Document passage:
------------------------------------------------------------------------

# I made a hayfeeder



## trob1 (Oct 5, 2007)

I made an easy hay feeder for around $60.00 It is 5 ft long, uses a polly bunk feeder to catch the fallen hay. I used some goat panels I had laying around here. Put together with zipties and 2 tpost.

Here is a picture after they had devoured all the hay I put in it.


----------



## sweetgoats (Oct 18, 2007)

Teresa, that looks wonderful.
Can I ask, Why don't you have any snow on the ground? :greengrin:


----------



## trob1 (Oct 5, 2007)

:shrug: I still have green grass. The weather is so crazy 60 degrees today and 70 by tomorrow. We seldom ever get snow. Rain now that is another thing.


----------



## StaceyRosado (Oct 5, 2007)

really you are still that warm? now that is certainly not fair.

As to the feeder - NICE WORK!


----------



## greif (Nov 3, 2007)

i can send some your way, we are close to record snow for the year and record below zero. 
our goats hate snow, they just cuddle up and stay warm. when I go in there they crawl in my lap to snuggle up


----------



## Wisendorf (Aug 14, 2012)

Well it's pretty,but if your goats are like my goats.some one turned the other way is going to poop or pee in it,lol


----------



## Wisendorf (Aug 14, 2012)

*Simple goat feeder.*

Ok here is what I did.Part of my fence is made of that heavy wired panels,like you buy at TSC. On the out side of it I just used about a 3 or 4 foot piece of chicken wire.Made like a basket on the outside of it near the top of the fence.I just throw a block in it and they eat it thru the fence.Its inside so I dont need a cover over it.Total cost? about 25 cents.


----------



## ASTONs Dairy (Aug 14, 2012)

Wishing the temps would drop some. We are still in the upper 80's here. Nice hay feeder. Have been trying to figure out a way to make one.


----------



## J.O.Y. Farm (Jan 10, 2012)

wow really like it!! wanna come make me one


----------



## creekbottomgoats (Dec 3, 2009)

Looks great and easy to build.


----------

------------------------------------------------------------------------

Written tasks:
a. Based on the hay feeder thread, decide whether each statement agrees with it. Answer yes or no, and quote the words that decide it.
(i) The hay feeder trob1 built is 5 feet long.
(ii) trob1 fastened the feeder together with nails.
(iii) trob1 often gets snow.
b. In one to three sentences, explain what the poly bunk feeder does in trob1's design in the hay feeder thread.
c. From the hay feeder thread, echo the passage starting at "As to the feeder" and ending at "record below zero.".
The material after the hay feeder thread is separate from it.

------------------------------------------------------------------------

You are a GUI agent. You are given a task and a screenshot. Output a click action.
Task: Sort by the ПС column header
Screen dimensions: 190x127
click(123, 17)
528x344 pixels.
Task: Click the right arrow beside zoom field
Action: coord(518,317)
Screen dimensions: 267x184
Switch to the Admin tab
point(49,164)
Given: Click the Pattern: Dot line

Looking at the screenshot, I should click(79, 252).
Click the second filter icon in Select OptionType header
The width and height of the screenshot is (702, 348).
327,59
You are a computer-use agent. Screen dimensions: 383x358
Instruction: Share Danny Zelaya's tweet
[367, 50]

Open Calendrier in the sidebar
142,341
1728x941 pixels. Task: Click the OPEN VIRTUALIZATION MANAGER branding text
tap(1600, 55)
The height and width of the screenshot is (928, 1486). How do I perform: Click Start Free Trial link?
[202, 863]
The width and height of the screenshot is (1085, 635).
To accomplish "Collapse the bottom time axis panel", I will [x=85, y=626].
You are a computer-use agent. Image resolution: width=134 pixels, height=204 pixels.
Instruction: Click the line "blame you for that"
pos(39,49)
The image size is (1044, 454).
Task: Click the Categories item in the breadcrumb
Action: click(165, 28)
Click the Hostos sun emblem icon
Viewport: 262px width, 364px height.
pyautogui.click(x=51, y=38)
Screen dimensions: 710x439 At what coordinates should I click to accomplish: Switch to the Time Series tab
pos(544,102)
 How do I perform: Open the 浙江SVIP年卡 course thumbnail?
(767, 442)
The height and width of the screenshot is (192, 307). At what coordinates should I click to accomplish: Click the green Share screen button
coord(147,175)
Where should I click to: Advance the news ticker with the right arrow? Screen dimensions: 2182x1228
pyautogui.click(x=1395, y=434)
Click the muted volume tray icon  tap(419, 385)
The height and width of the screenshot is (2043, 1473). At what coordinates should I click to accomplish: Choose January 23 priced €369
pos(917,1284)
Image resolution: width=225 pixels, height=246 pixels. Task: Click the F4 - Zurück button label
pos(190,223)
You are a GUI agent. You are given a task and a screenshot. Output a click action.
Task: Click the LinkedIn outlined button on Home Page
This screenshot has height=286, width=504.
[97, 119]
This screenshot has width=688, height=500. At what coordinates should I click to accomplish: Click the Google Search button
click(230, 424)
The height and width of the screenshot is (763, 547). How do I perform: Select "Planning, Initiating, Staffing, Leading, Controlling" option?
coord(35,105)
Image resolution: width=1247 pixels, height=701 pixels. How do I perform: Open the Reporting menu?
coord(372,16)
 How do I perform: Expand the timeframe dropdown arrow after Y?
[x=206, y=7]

------------------------------------------------------------------------

Written answers:
a.
(i) Yes: "It is 5 ft long"
(ii) No: "Put together with zipties and 2 tpost."
(iii) No: "We seldom ever get snow."

b. The poly bunk feeder catches the hay that falls out of the feeder.

c.
As to the feeder - NICE WORK!


----------



## greif (Nov 3, 2007)

i can send some your way, we are close to record snow for the year and record below zero.